**The task**.
Return each entry below exactly. Skip the images.

***** Listed records *****

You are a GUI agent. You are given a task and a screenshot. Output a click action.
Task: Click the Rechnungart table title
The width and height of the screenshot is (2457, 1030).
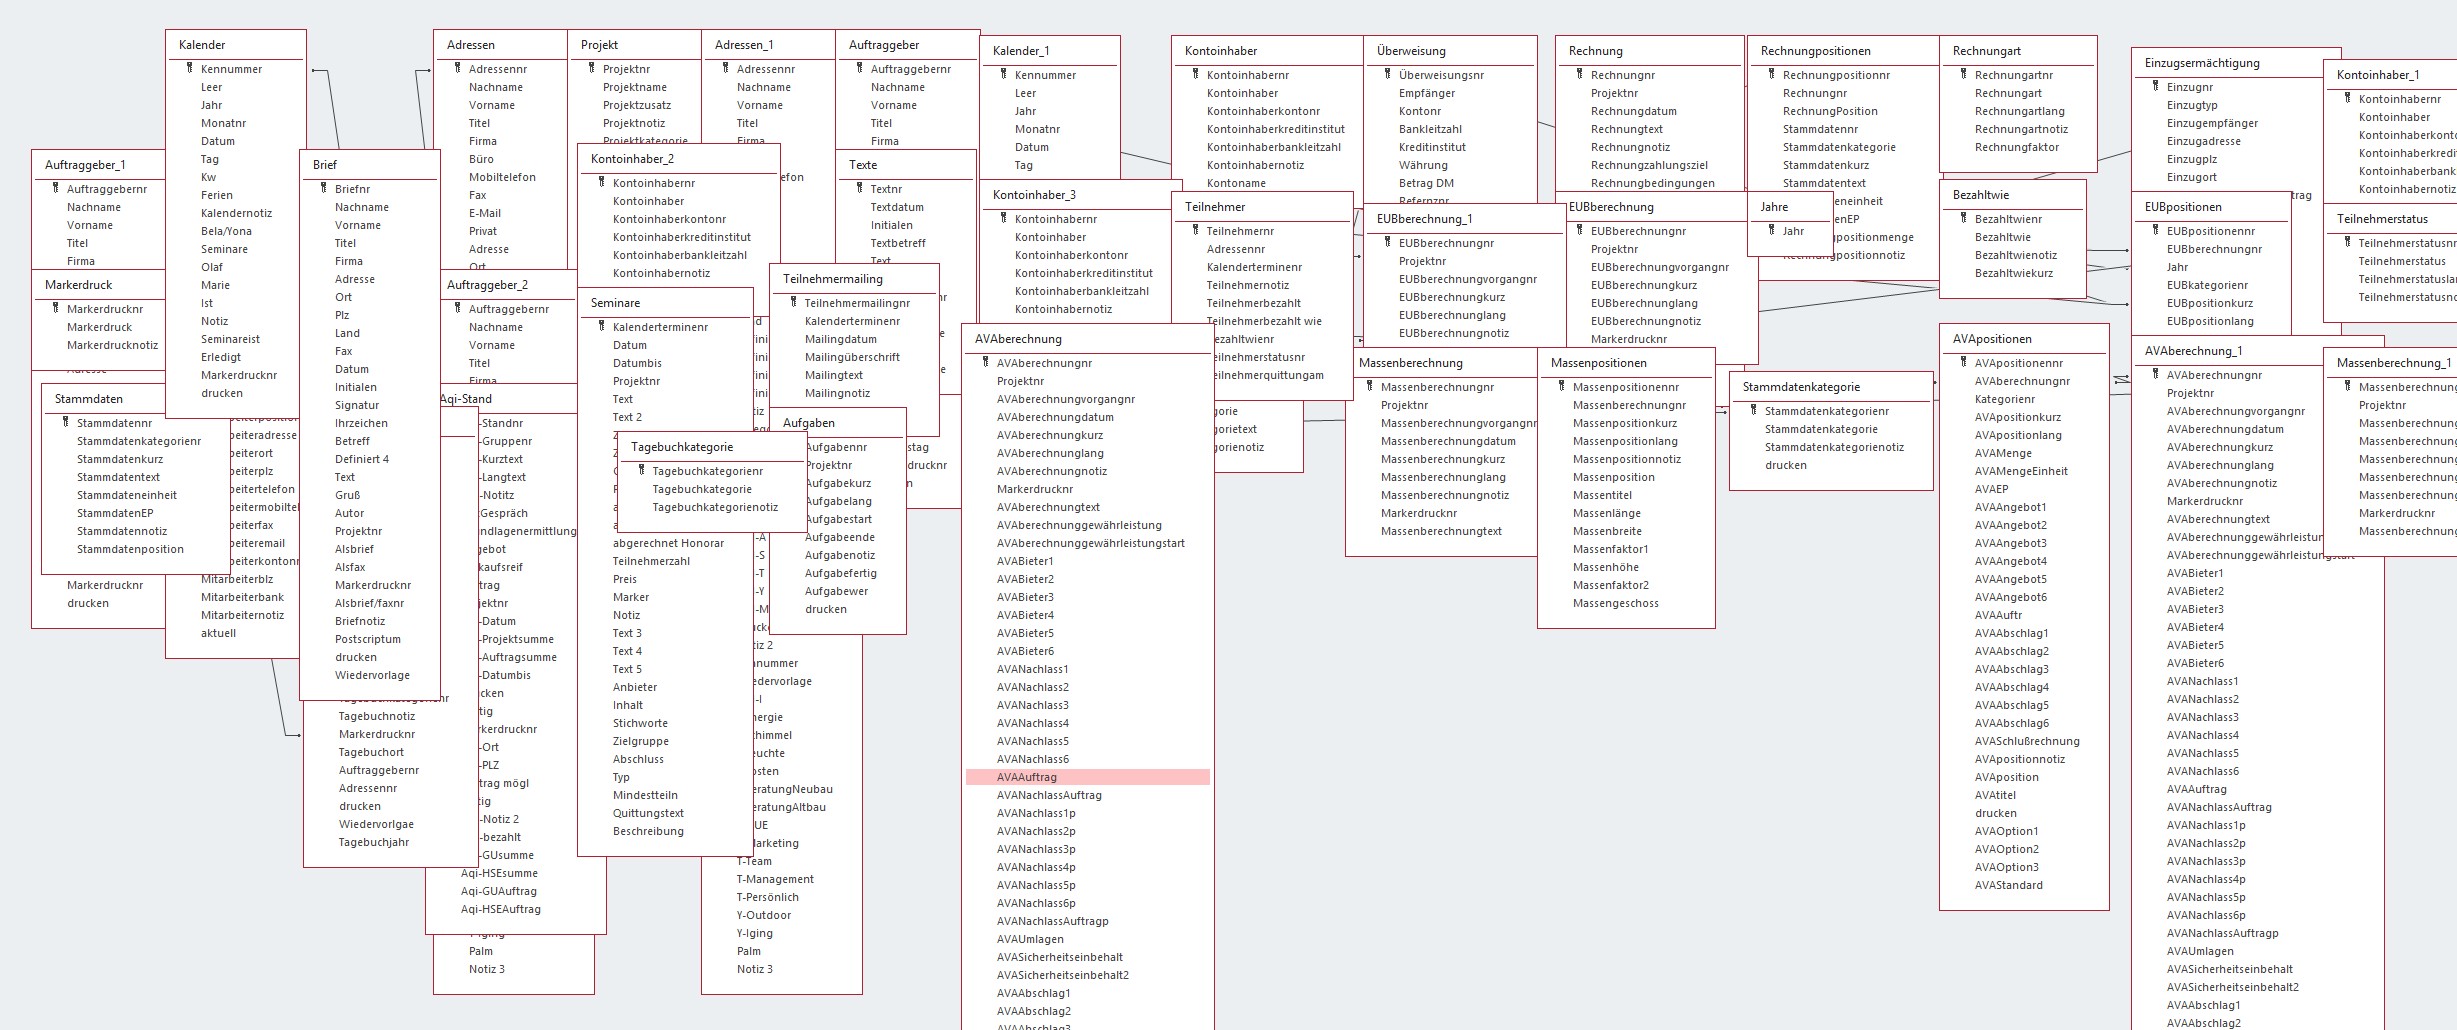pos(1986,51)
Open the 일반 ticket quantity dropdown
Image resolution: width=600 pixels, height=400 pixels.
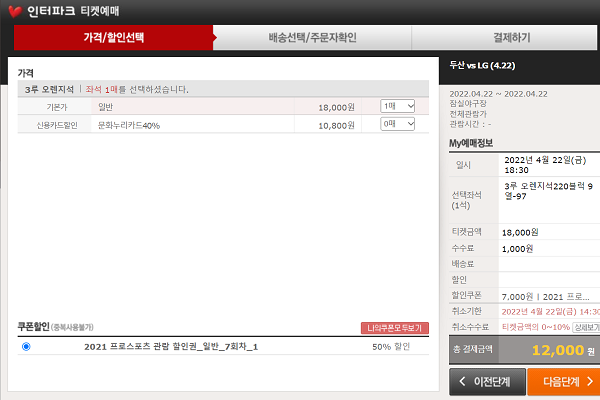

*****

**Output of the task**.
You are a GUI agent. You are given a task and a screenshot. Output a click action.
Task: Click the Rechnungart table title
The width and height of the screenshot is (2457, 1030).
pos(1986,51)
Open the 일반 ticket quantity dropdown
Image resolution: width=600 pixels, height=400 pixels.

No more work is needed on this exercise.